■ **Input**
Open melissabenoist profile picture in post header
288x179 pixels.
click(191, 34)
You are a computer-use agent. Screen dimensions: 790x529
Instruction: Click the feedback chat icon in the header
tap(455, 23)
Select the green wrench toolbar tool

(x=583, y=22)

■ **Objective**
Print all of the material above, reproducing every line without any change.

■ **Answer to the exercise**
Open melissabenoist profile picture in post header
288x179 pixels.
click(191, 34)
You are a computer-use agent. Screen dimensions: 790x529
Instruction: Click the feedback chat icon in the header
tap(455, 23)
Select the green wrench toolbar tool

(x=583, y=22)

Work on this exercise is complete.